* _TRY IT_: Line by line, copy the listing below exactly.

START SOURCE DATA

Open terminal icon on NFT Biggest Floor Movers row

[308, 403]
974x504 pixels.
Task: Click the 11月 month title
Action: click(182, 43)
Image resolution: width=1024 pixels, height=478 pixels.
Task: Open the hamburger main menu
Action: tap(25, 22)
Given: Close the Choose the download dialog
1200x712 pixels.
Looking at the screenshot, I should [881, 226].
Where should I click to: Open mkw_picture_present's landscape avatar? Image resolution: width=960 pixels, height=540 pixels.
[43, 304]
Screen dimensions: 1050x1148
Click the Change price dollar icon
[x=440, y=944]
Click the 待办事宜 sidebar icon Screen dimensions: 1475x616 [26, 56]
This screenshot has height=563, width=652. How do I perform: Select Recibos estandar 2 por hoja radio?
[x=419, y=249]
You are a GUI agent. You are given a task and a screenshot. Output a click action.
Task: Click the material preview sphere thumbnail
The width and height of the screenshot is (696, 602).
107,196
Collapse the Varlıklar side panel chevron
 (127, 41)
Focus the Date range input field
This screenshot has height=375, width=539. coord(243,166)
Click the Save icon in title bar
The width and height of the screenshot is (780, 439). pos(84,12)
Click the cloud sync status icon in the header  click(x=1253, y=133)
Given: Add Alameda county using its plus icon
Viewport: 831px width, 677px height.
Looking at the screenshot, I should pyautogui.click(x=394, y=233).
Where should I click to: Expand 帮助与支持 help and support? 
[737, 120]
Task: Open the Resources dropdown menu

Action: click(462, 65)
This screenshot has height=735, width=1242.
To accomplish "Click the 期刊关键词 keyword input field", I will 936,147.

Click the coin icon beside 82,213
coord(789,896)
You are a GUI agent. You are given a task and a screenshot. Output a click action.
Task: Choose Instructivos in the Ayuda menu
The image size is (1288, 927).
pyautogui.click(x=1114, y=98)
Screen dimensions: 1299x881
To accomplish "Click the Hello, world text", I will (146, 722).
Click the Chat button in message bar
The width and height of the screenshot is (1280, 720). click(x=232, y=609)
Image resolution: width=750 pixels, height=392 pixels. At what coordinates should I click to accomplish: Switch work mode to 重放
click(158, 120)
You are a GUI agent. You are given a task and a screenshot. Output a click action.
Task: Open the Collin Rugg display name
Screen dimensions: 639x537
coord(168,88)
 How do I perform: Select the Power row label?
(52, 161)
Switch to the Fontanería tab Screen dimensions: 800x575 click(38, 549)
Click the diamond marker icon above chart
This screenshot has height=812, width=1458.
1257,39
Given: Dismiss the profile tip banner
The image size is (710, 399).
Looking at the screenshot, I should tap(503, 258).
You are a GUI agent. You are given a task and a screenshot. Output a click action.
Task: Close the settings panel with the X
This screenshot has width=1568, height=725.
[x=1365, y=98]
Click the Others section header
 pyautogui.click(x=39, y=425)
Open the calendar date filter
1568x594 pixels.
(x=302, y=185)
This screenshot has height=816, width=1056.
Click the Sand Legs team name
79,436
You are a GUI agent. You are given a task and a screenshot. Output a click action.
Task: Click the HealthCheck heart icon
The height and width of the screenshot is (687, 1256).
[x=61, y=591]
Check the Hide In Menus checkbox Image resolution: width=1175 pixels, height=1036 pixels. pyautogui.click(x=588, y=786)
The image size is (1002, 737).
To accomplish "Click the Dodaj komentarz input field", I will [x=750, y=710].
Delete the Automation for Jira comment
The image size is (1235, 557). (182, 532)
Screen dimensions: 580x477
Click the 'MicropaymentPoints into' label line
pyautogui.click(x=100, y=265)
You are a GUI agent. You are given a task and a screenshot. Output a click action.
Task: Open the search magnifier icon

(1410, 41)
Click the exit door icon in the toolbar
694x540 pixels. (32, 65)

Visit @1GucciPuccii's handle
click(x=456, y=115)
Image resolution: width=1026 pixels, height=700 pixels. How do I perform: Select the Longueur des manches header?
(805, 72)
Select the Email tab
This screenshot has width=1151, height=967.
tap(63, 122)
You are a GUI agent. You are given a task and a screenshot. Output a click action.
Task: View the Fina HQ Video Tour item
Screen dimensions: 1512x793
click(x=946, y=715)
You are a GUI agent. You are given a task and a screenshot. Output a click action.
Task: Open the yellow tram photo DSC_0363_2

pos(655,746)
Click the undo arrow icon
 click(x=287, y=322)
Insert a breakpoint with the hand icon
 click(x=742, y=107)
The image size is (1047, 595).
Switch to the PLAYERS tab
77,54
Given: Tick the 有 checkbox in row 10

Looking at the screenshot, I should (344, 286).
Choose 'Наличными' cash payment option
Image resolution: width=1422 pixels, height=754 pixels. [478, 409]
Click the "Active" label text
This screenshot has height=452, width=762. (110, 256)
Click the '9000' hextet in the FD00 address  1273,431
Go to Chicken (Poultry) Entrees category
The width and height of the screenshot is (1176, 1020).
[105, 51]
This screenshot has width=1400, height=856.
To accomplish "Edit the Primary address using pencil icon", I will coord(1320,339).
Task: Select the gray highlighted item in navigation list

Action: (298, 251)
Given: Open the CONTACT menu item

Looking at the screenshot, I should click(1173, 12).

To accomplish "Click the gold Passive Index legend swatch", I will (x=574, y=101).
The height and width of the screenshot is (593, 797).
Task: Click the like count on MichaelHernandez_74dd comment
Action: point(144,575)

END SOURCE DATA

* _RESULT OF THIS EXERCISE_:
Open terminal icon on NFT Biggest Floor Movers row

[308, 403]
974x504 pixels.
Task: Click the 11月 month title
Action: click(182, 43)
Image resolution: width=1024 pixels, height=478 pixels.
Task: Open the hamburger main menu
Action: tap(25, 22)
Given: Close the Choose the download dialog
1200x712 pixels.
Looking at the screenshot, I should [881, 226].
Where should I click to: Open mkw_picture_present's landscape avatar? Image resolution: width=960 pixels, height=540 pixels.
[43, 304]
Screen dimensions: 1050x1148
Click the Change price dollar icon
[x=440, y=944]
Click the 待办事宜 sidebar icon Screen dimensions: 1475x616 [26, 56]
This screenshot has height=563, width=652. How do I perform: Select Recibos estandar 2 por hoja radio?
[x=419, y=249]
You are a GUI agent. You are given a task and a screenshot. Output a click action.
Task: Click the material preview sphere thumbnail
The width and height of the screenshot is (696, 602).
107,196
Collapse the Varlıklar side panel chevron
 (127, 41)
Focus the Date range input field
This screenshot has height=375, width=539. coord(243,166)
Click the Save icon in title bar
The width and height of the screenshot is (780, 439). pos(84,12)
Click the cloud sync status icon in the header  click(x=1253, y=133)
Given: Add Alameda county using its plus icon
Viewport: 831px width, 677px height.
Looking at the screenshot, I should pyautogui.click(x=394, y=233).
Where should I click to: Expand 帮助与支持 help and support? 
[737, 120]
Task: Open the Resources dropdown menu

Action: click(462, 65)
This screenshot has height=735, width=1242.
To accomplish "Click the 期刊关键词 keyword input field", I will 936,147.

Click the coin icon beside 82,213
coord(789,896)
You are a GUI agent. You are given a task and a screenshot. Output a click action.
Task: Choose Instructivos in the Ayuda menu
The image size is (1288, 927).
pyautogui.click(x=1114, y=98)
Screen dimensions: 1299x881
To accomplish "Click the Hello, world text", I will (146, 722).
Click the Chat button in message bar
The width and height of the screenshot is (1280, 720). click(x=232, y=609)
Image resolution: width=750 pixels, height=392 pixels. At what coordinates should I click to accomplish: Switch work mode to 重放
click(158, 120)
You are a GUI agent. You are given a task and a screenshot. Output a click action.
Task: Open the Collin Rugg display name
Screen dimensions: 639x537
coord(168,88)
 How do I perform: Select the Power row label?
(52, 161)
Switch to the Fontanería tab Screen dimensions: 800x575 click(38, 549)
Click the diamond marker icon above chart
This screenshot has height=812, width=1458.
1257,39
Given: Dismiss the profile tip banner
The image size is (710, 399).
Looking at the screenshot, I should tap(503, 258).
You are a GUI agent. You are given a task and a screenshot. Output a click action.
Task: Close the settings panel with the X
This screenshot has width=1568, height=725.
[x=1365, y=98]
Click the Others section header
 pyautogui.click(x=39, y=425)
Open the calendar date filter
1568x594 pixels.
(x=302, y=185)
This screenshot has height=816, width=1056.
Click the Sand Legs team name
79,436
You are a GUI agent. You are given a task and a screenshot. Output a click action.
Task: Click the HealthCheck heart icon
The height and width of the screenshot is (687, 1256).
[x=61, y=591]
Check the Hide In Menus checkbox Image resolution: width=1175 pixels, height=1036 pixels. pyautogui.click(x=588, y=786)
The image size is (1002, 737).
To accomplish "Click the Dodaj komentarz input field", I will [x=750, y=710].
Delete the Automation for Jira comment
The image size is (1235, 557). (182, 532)
Screen dimensions: 580x477
Click the 'MicropaymentPoints into' label line
pyautogui.click(x=100, y=265)
You are a GUI agent. You are given a task and a screenshot. Output a click action.
Task: Open the search magnifier icon

(1410, 41)
Click the exit door icon in the toolbar
694x540 pixels. (32, 65)

Visit @1GucciPuccii's handle
click(x=456, y=115)
Image resolution: width=1026 pixels, height=700 pixels. How do I perform: Select the Longueur des manches header?
(805, 72)
Select the Email tab
This screenshot has width=1151, height=967.
tap(63, 122)
You are a GUI agent. You are given a task and a screenshot. Output a click action.
Task: View the Fina HQ Video Tour item
Screen dimensions: 1512x793
click(x=946, y=715)
You are a GUI agent. You are given a task and a screenshot. Output a click action.
Task: Open the yellow tram photo DSC_0363_2

pos(655,746)
Click the undo arrow icon
 click(x=287, y=322)
Insert a breakpoint with the hand icon
 click(x=742, y=107)
The image size is (1047, 595).
Switch to the PLAYERS tab
77,54
Given: Tick the 有 checkbox in row 10

Looking at the screenshot, I should (344, 286).
Choose 'Наличными' cash payment option
Image resolution: width=1422 pixels, height=754 pixels. [478, 409]
Click the "Active" label text
This screenshot has height=452, width=762. (110, 256)
Click the '9000' hextet in the FD00 address  1273,431
Go to Chicken (Poultry) Entrees category
The width and height of the screenshot is (1176, 1020).
[105, 51]
This screenshot has width=1400, height=856.
To accomplish "Edit the Primary address using pencil icon", I will coord(1320,339).
Task: Select the gray highlighted item in navigation list

Action: (298, 251)
Given: Open the CONTACT menu item

Looking at the screenshot, I should click(1173, 12).

To accomplish "Click the gold Passive Index legend swatch", I will (x=574, y=101).
The height and width of the screenshot is (593, 797).
Task: Click the like count on MichaelHernandez_74dd comment
Action: point(144,575)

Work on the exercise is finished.